For your customers to expect you to eat a $5 to $15 toll is outrageous (try going over a bridge in the CA Bay Area), if using a taxi or Uber would get you out of tolls, you would see a crap load of hails right before bridges!


----------



## veikveik

I am in DC and I have yet to use HOT Lanes or Dulles Toll Road to get someone to a destination.
But you have access to EZPass, with detailed logs, time, plates, etc


----------



## Lyft4uDC

veikveik said:


> I am in DC and I have yet to use HOT Lanes or Dulles Toll Road to get someone to a destination.
> But you have access to EZPass, with detailed logs, time, plates, etc


im mostly in the burbs of VA and mostly focus there, not DC.

but heres a question for you uber folks driving ppl out of dc after 4pm and use 66: how do you explain it to VSP that you're not violating hov if your passanger is in the back?


----------



## veikveik

Lyft4uDC said:


> im mostly in the burbs of VA and mostly focus there, not DC.
> 
> but heres a question for you uber folks driving ppl out of dc after 4pm and use 66: how do you explain it to VSP that you're not violating hov if your passanger is in the back?


you have two people in your car, who cares where they sit?

I have been doing HOV commute slugging on 66 for 10 years, never had a problem.


----------



## TomNashville

Lyft4uDC said:


> im mostly in the burbs of VA and mostly focus there, not DC.
> 
> but heres a question for you uber folks driving ppl out of dc after 4pm and use 66: how do you explain it to VSP that you're not violating hov if your passanger is in the back?

_AIM_.
Do these statements agree with the forum thread on tolls and HOV lanes? Answer yes or no for each and quote the words of the thread that decide it.
1. veikveik has done HOV commute slugging on 66 for ten years without trouble.
2. Lyft4uDC drives mostly in DC.
3. veikveik has taken someone to a destination on the Dulles Toll Road.

_GIVEN MATERIAL_.
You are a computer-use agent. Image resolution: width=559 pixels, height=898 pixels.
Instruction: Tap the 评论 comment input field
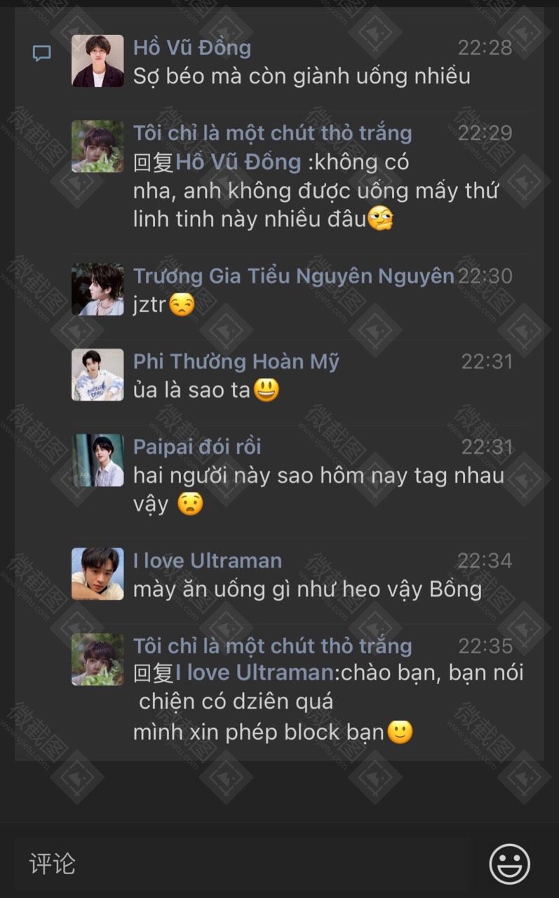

_FULL OUTPUT_.
1. Yes: "I have been doing HOV commute slugging on 66 for 10 years, never had a problem."
2. No: "im mostly in the burbs of VA and mostly focus there, not DC."
3. No: "I have yet to use HOT Lanes or Dulles Toll Road to get someone to a destination."